*TASK:* Print only the closing part of the entries. It starts at the line containing "Where should I click to: Select" and includes the final line, exactly as written.

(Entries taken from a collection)

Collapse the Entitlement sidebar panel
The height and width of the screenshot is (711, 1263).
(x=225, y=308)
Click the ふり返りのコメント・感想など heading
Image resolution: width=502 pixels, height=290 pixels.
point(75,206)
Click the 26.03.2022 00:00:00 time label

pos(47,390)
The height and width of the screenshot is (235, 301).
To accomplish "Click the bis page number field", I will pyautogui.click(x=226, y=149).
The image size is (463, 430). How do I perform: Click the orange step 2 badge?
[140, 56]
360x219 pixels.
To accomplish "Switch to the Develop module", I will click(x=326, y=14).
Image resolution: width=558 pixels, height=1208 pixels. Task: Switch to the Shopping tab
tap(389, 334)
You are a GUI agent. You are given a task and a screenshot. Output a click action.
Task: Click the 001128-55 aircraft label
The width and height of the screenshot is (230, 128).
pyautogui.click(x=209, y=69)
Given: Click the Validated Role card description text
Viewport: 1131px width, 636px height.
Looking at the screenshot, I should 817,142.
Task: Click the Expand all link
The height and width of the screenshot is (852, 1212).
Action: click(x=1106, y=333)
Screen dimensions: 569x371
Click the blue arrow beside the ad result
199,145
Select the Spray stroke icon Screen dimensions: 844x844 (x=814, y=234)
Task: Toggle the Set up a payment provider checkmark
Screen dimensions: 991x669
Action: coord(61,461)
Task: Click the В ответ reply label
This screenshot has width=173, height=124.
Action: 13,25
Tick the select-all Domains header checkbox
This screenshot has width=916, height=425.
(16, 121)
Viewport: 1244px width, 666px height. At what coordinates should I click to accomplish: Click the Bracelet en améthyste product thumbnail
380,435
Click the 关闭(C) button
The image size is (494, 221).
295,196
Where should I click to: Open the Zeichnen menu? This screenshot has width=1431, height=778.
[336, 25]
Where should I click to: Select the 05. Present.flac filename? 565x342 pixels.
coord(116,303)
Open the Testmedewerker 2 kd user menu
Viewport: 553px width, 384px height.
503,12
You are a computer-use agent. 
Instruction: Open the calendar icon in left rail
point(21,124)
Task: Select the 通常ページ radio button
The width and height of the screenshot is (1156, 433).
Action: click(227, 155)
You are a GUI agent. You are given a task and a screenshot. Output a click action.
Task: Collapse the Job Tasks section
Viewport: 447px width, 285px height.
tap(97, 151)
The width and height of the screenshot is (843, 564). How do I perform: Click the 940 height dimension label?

*WRITTEN REPLY:*
Where should I click to: Select the 05. Present.flac filename? 565x342 pixels.
coord(116,303)
Open the Testmedewerker 2 kd user menu
Viewport: 553px width, 384px height.
503,12
You are a computer-use agent. 
Instruction: Open the calendar icon in left rail
point(21,124)
Task: Select the 通常ページ radio button
The width and height of the screenshot is (1156, 433).
Action: click(227, 155)
You are a GUI agent. You are given a task and a screenshot. Output a click action.
Task: Collapse the Job Tasks section
Viewport: 447px width, 285px height.
tap(97, 151)
The width and height of the screenshot is (843, 564). How do I perform: Click the 940 height dimension label?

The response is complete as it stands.